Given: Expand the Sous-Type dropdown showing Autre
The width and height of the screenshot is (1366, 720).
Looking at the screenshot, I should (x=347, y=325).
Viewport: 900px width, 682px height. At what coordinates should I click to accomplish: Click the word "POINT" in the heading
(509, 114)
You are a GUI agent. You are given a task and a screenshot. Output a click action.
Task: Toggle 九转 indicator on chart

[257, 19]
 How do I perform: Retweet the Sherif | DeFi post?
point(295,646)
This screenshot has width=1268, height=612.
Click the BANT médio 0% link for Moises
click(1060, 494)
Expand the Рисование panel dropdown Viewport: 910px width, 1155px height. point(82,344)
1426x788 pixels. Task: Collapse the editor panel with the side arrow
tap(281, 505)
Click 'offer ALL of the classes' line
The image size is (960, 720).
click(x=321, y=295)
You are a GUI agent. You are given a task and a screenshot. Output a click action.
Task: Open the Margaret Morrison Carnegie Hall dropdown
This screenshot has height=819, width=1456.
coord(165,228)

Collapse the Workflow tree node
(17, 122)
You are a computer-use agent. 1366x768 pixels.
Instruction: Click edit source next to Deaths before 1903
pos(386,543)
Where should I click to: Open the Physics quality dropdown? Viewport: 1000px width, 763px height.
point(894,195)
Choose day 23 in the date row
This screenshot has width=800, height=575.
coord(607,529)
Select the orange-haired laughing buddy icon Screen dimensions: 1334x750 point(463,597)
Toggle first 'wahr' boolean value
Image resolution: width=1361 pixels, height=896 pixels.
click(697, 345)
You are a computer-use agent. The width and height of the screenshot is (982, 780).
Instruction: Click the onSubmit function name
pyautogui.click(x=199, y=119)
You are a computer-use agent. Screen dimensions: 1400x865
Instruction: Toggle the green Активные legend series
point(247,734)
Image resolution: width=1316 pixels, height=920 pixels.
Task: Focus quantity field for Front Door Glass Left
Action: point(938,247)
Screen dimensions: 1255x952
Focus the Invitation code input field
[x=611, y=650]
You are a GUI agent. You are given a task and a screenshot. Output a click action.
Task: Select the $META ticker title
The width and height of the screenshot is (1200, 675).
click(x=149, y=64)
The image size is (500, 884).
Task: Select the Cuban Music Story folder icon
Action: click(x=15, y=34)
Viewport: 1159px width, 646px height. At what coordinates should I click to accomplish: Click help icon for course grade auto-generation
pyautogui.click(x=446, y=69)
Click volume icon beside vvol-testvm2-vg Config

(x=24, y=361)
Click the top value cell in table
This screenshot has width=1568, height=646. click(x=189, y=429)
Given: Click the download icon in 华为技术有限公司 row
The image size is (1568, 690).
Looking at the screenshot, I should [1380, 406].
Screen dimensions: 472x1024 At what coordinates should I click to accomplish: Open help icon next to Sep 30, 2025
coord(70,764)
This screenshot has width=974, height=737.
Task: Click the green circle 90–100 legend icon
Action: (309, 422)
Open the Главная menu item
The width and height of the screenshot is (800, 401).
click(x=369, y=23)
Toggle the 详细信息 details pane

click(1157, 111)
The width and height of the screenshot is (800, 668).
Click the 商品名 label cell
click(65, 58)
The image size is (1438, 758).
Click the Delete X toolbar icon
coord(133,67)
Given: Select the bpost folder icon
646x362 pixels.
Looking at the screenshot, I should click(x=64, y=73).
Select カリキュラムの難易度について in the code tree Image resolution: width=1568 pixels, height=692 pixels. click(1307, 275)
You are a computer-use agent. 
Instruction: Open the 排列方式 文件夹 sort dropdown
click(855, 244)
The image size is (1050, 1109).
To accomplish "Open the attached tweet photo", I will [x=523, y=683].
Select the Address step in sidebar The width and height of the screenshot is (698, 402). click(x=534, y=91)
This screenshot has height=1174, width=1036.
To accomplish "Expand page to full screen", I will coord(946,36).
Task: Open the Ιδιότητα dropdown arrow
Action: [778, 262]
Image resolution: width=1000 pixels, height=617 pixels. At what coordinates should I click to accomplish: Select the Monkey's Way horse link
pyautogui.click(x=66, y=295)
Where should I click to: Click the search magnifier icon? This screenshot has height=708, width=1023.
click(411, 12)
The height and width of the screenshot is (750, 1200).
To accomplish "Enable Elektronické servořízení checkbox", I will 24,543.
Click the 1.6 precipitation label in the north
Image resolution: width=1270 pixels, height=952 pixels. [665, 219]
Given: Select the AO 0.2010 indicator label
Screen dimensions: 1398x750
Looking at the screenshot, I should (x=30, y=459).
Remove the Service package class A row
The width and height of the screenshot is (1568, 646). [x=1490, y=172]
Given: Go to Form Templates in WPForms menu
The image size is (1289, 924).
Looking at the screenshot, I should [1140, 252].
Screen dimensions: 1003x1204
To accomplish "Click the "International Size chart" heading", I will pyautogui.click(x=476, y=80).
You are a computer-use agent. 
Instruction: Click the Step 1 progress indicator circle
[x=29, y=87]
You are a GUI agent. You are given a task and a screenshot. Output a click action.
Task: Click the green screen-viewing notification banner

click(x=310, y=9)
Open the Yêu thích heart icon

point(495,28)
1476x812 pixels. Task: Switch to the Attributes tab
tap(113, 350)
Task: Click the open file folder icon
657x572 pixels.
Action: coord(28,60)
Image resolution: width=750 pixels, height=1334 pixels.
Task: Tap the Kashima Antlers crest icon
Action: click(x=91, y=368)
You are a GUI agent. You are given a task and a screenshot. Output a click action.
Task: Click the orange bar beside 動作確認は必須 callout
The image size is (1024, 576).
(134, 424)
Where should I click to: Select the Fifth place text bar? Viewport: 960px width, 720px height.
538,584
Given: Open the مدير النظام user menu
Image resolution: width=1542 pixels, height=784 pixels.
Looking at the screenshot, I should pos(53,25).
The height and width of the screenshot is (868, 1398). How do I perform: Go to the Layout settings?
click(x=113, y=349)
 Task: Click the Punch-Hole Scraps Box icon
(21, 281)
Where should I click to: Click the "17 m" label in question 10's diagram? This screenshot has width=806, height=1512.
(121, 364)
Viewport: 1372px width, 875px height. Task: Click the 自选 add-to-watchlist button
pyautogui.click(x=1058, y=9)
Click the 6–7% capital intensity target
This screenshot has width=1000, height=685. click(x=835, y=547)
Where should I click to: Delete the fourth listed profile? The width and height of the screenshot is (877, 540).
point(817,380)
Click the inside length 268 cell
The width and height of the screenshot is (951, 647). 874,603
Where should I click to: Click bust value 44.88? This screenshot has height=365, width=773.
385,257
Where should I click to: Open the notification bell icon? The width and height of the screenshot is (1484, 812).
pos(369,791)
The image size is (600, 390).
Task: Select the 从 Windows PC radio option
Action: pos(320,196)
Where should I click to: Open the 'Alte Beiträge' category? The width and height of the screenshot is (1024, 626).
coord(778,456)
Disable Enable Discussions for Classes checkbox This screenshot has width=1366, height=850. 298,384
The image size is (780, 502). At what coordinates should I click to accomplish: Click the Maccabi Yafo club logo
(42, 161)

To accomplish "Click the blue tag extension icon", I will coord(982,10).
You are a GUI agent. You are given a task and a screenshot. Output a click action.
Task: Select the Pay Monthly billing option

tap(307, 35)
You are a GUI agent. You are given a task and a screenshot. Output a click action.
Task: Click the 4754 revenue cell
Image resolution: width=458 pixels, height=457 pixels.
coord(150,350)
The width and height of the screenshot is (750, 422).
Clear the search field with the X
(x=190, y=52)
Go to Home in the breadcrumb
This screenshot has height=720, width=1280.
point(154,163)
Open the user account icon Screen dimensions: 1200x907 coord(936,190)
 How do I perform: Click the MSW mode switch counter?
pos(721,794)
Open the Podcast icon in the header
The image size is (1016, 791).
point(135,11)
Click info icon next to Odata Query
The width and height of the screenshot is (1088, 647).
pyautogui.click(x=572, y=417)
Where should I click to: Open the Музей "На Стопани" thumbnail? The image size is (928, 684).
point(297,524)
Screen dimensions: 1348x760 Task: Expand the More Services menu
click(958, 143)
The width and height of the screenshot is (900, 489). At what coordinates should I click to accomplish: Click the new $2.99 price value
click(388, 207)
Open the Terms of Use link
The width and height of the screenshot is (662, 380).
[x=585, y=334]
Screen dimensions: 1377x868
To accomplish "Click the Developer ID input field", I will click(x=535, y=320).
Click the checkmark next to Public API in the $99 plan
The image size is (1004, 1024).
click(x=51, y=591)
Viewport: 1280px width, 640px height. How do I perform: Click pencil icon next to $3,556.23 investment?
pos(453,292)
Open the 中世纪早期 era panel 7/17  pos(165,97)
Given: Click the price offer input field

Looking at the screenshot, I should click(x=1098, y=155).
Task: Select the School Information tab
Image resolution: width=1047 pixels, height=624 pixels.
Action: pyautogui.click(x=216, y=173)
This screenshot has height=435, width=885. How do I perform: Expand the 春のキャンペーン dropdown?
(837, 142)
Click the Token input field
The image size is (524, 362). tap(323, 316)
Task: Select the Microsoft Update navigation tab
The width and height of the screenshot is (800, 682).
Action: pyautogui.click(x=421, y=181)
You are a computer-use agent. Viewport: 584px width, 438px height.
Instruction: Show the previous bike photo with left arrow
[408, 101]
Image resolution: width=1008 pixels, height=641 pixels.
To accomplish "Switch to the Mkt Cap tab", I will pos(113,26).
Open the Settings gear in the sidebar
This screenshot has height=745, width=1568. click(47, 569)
==*==
**WHAT THE EXERCISE ASKS:** When the line containing "The width and height of the screenshot is (662, 380)." is found in the records above, restate it and every later line word for word through the last one, and nothing more.

**RESULT FOR THIS TASK:**
The width and height of the screenshot is (662, 380).
[x=585, y=334]
Screen dimensions: 1377x868
To accomplish "Click the Developer ID input field", I will click(x=535, y=320).
Click the checkmark next to Public API in the $99 plan
The image size is (1004, 1024).
click(x=51, y=591)
Viewport: 1280px width, 640px height. How do I perform: Click pencil icon next to $3,556.23 investment?
pos(453,292)
Open the 中世纪早期 era panel 7/17  pos(165,97)
Given: Click the price offer input field

Looking at the screenshot, I should click(x=1098, y=155).
Task: Select the School Information tab
Image resolution: width=1047 pixels, height=624 pixels.
Action: pyautogui.click(x=216, y=173)
This screenshot has height=435, width=885. How do I perform: Expand the 春のキャンペーン dropdown?
(837, 142)
Click the Token input field
The image size is (524, 362). tap(323, 316)
Task: Select the Microsoft Update navigation tab
The width and height of the screenshot is (800, 682).
Action: pyautogui.click(x=421, y=181)
You are a computer-use agent. Viewport: 584px width, 438px height.
Instruction: Show the previous bike photo with left arrow
[408, 101]
Image resolution: width=1008 pixels, height=641 pixels.
To accomplish "Switch to the Mkt Cap tab", I will pos(113,26).
Open the Settings gear in the sidebar
This screenshot has height=745, width=1568. click(47, 569)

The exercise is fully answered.